Analysis of peripheral blood T-cell subsets and regulatory T-cells in multiple myeloma patients

Abstract

To study the peripheral blood T-cell subsets and regulatory T-cells of multiple myeloma (MM) patients. 48 MM patients and 24 healthy controls were enrolled. Changes in peripheral blood T-cell subsets in the MM patients i.e. CD4+CD25+T cells and CD4+CD25+CD127lowT regulatory cells (CD4+CD25+CD127lowTregs) and in healthy controls were measured using flow cytometry and immunohischemistry. The total T-cells (CD3+) in peripheral blood lymphocyte and auxiliary/induced T-cells (CD3+CD4+ T cell) of the 48 MM patients showed no statistical significance when compared with those of the control group.
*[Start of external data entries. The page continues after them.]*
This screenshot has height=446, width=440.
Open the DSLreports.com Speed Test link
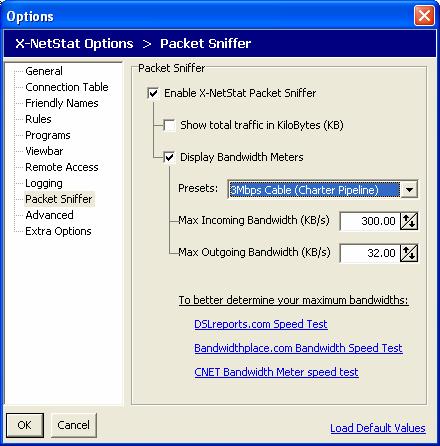261,324
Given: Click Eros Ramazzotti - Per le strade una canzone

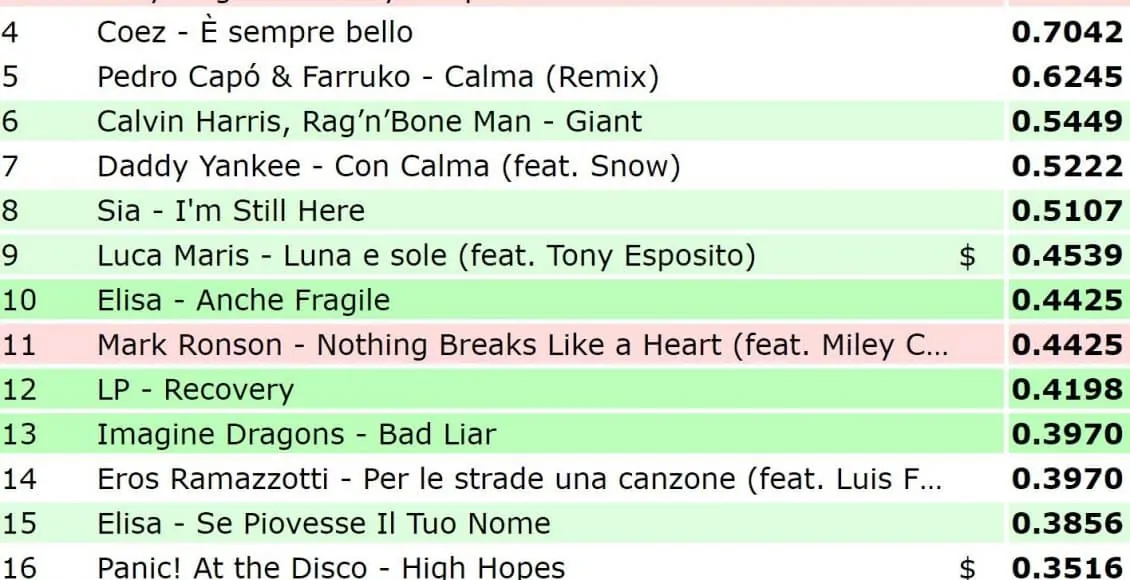Looking at the screenshot, I should point(519,479).
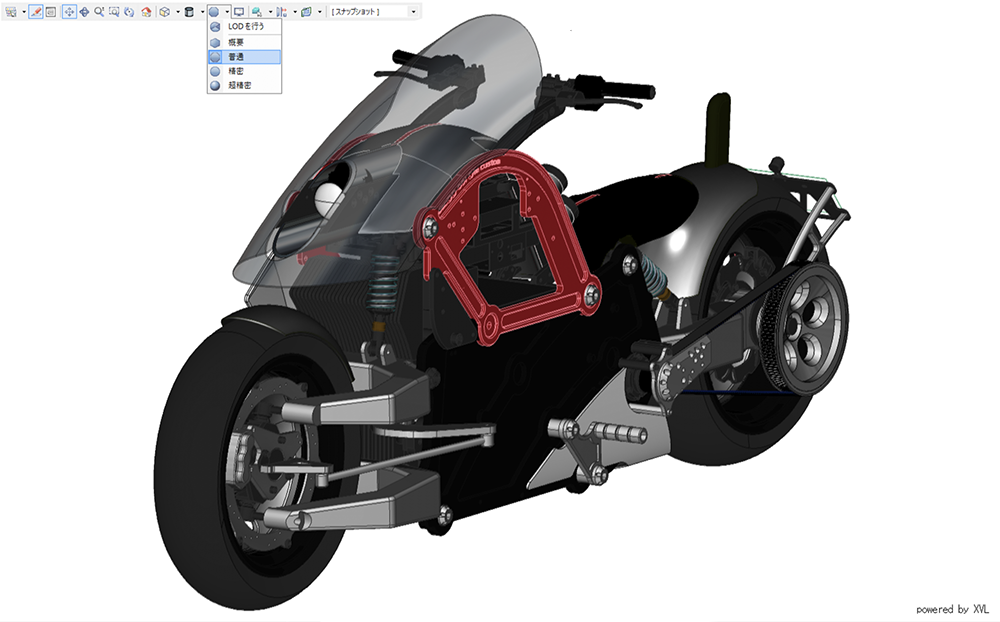
Task: Click the LOD sphere toolbar icon
Action: [214, 12]
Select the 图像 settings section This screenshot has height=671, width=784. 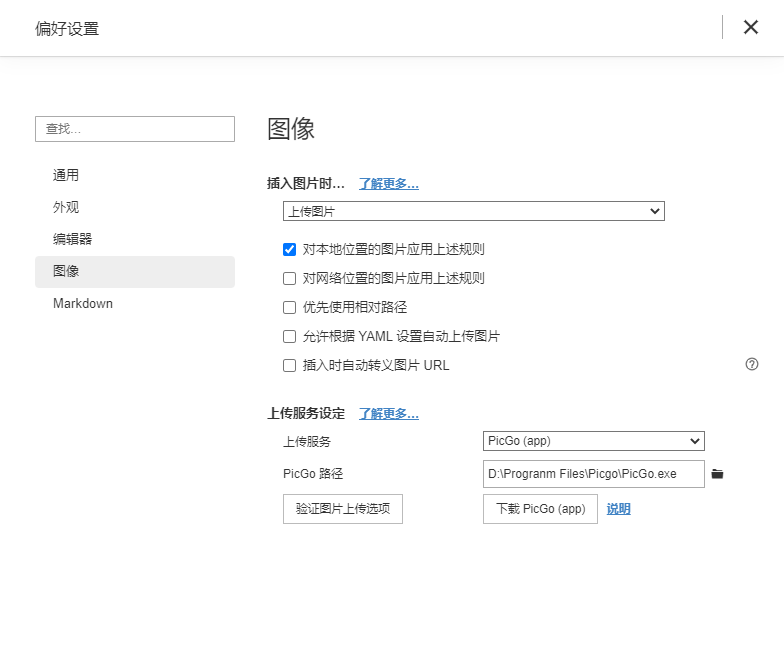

Suppressor/cytotoxicity T-cells (CD3+CD8+ T cell) increased (p < 0.05). CD4+CD25+T cells and CD4+CD25+CD127low Tregs were significantly higher than corresponding values in the healthy group (p < 0.05). The CD4+/CD8+ T cell ratio of Stage III MM patients was significantly lower than that of the control group (p < 0.05). The CD4+CD25+T cells and CD4+CD25+CD127low Tregs of MM patients in the stable and the progressive stages were significantly higher than those of MM patients in the control group (p < 0.05). The abnormality of the peripheral blood T-cell subset, increased expression of CD4+CD25+CD127low Tregs, and low cellular immunity of MM patients are related to clinical staging and progression of the disease. The quantity of CD4+CD25+CD127lowTregs of peripheral blood cells of MM patients could be significantly increased through the inhibition of CD4+ and CD8+T cell activities. CD4+CD25+CD127low Tregs promotes tumor growth through the inhibition of immunologic cell proliferation. Immunological dysfunction based on Tregs cells plays an important role in the pathogenic course.